*DOCUMENT SEGMENT*
┄┄┄┄┄┄┄┄┄┄

Koozali.org: home of the SME Server

Obsolete Releases => SME Server 8.x => Topic started by: jameswilson on October 25, 2013, 02:21:26 PM

Title: broken system after power fail
Post by: jameswilson on October 25, 2013, 02:21:26 PM
i have a 32 bit sme install running raid 6 with a spare on 7 drives.
We had a power fail this morning which was to long for the ups.
On power up the kernel panics, not syncing
using a rescue cd it says it cant find any linux partitions.

I have no clue what to do to rescue this thing, any help gratefully recieved.

Yours desperatly
James
Title: Re: broken system after power fail
Post by: janet on October 25, 2013, 02:35:05 PM
jameswilson

Quote
I have no clue what to do to rescue this thing, any help gratefully recieved.

One approach is to rebuild the system from CD (new install) & restore from backup
You should then configure the UPS/SME server/Nut to gracefully shut your SME server down so that a similar issue does not happen in the future.
Title: Re: broken system after power fail
Post by: jameswilson on October 25, 2013, 04:16:38 PM
i can restore the sme bits but i was running various windows vm's in virtualbox. These were not backed up and i need a file from one of them.

┄┄┄┄┄┄┄┄┄┄

*PROVIDED INFORMATION*
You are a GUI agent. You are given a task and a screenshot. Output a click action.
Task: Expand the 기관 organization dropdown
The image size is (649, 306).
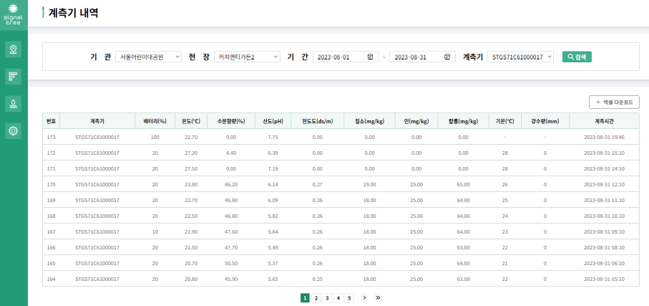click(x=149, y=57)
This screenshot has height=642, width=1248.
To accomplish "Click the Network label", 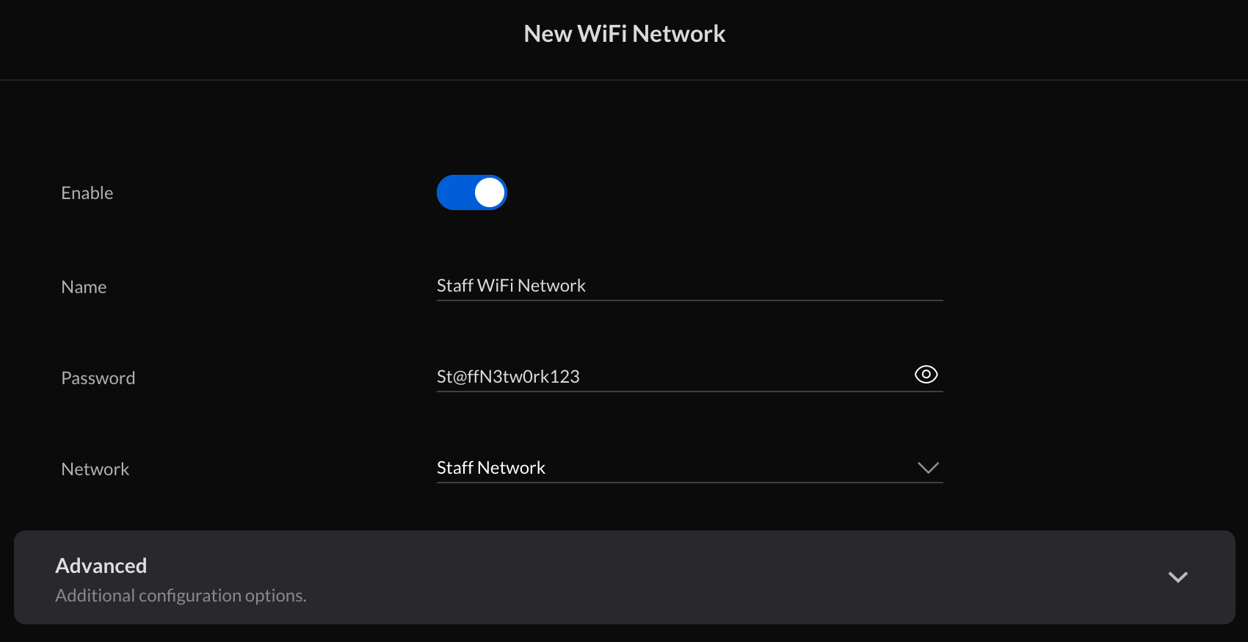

┄┄┄┄┄┄┄┄┄┄

From the forum thread about the broken system, extract the passage starting with "Title: broken system" and going on through "on 7 drives.". These records have no connection to the forum thread.

*TASK RESPONSE*
Title: broken system after power fail
Post by: jameswilson on October 25, 2013, 02:21:26 PM
i have a 32 bit sme install running raid 6 with a spare on 7 drives.